Briefing Doc

This is the briefing document I've provided for prospective lead legislative sponsors (see questions and comments below):

Along with a number of other open government advocates, I've launched a campaign to put a definition of "open data online" into California and San Francisco law. The issue is that often when documents and data are published online, they cannot be accessed or used in a meaningful fashion because they cannot be searched, indexed by Google, or combined in a meaningful way with other documents for analysis. I want to tackle this not by mandating that certain documents and data be published online, but simply by creating a reference standard so that when new mandates pass, or new documents are published online as a matter of course under existing law or regular business, they are in accessible formats.

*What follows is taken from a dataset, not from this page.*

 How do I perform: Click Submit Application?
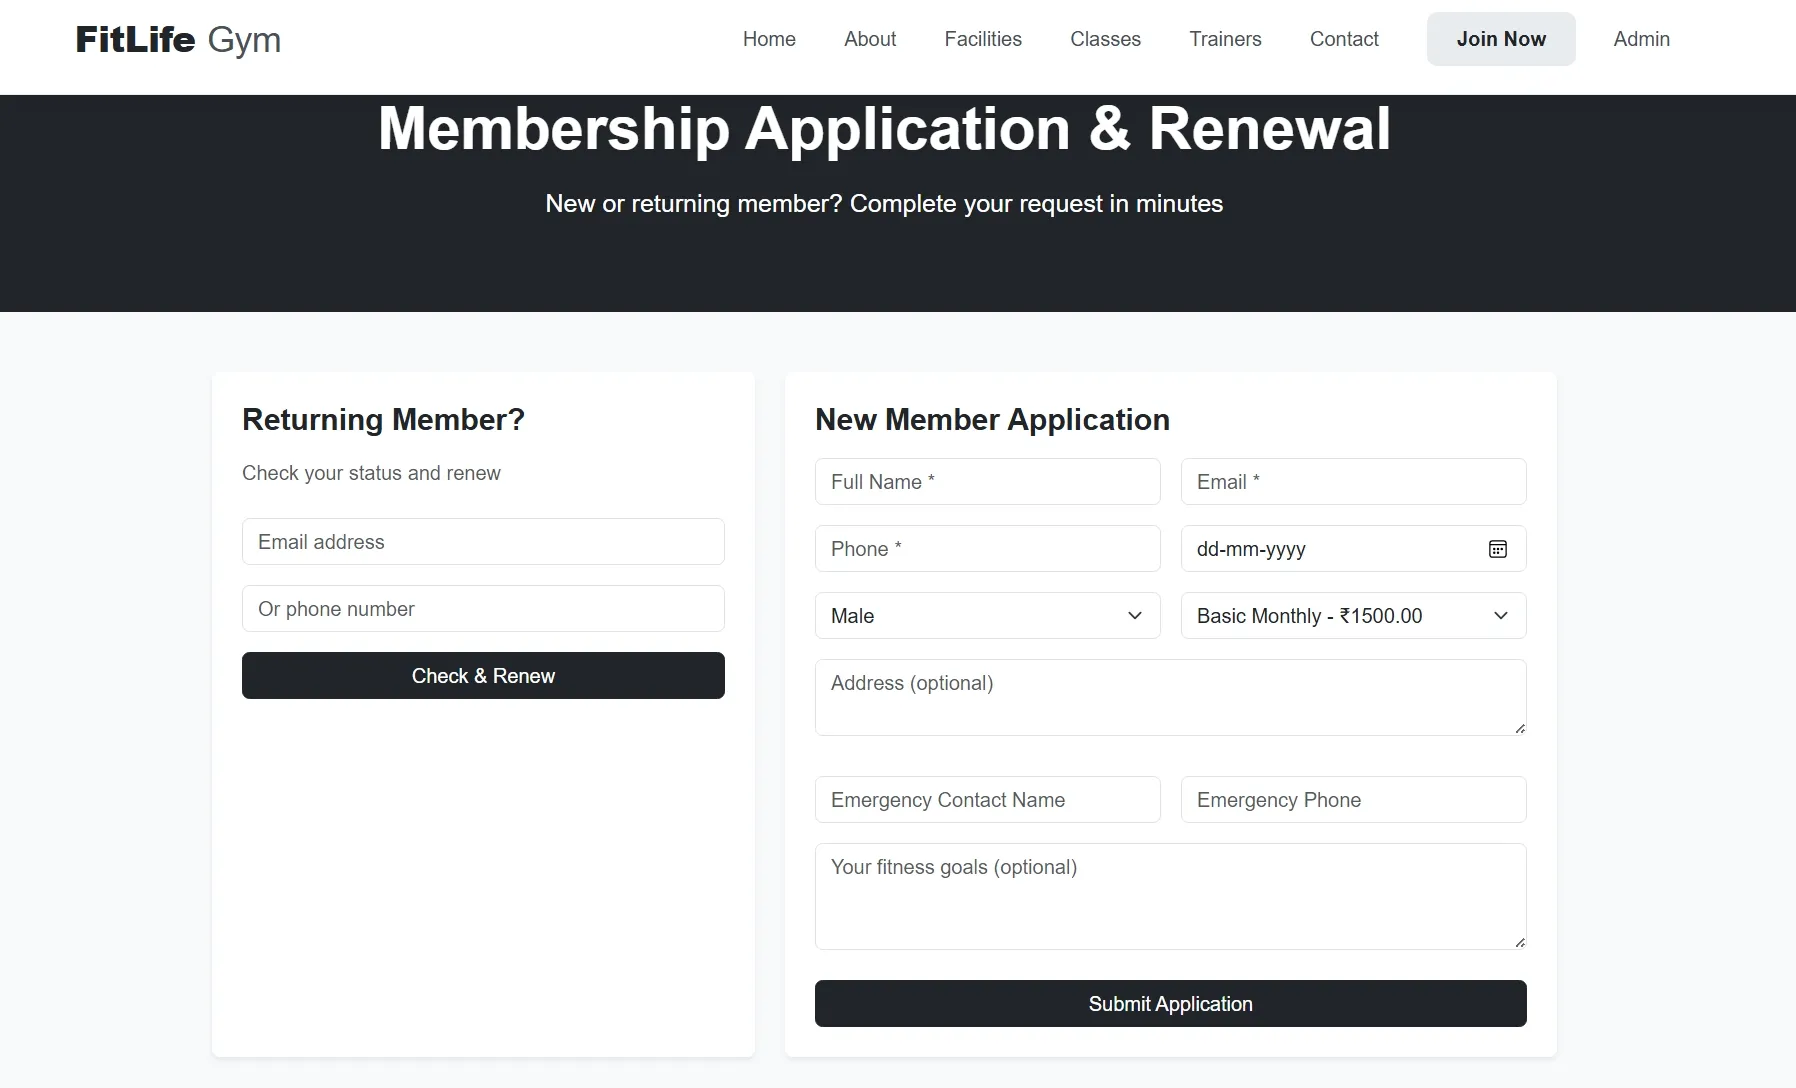(1170, 1003)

This has the benefits of making things easier for people who use screen readers, for developer who want to use public data to build applications, for transparency advocates, and is simply good policy. Publishing data in formats that can't be searched, compared to other documents or reused in a meaningful way is as useless as keeping it tucked away in an obscured file cabinets. Publishing in accessible formats online is as simply as education employees in how to properly save and store documents for online publication using the same software they already have on their computers. In an ironic demonstration of the current problem, San Francisco's current open data law was published by the Board of Supervisors as an unsearchable PDF.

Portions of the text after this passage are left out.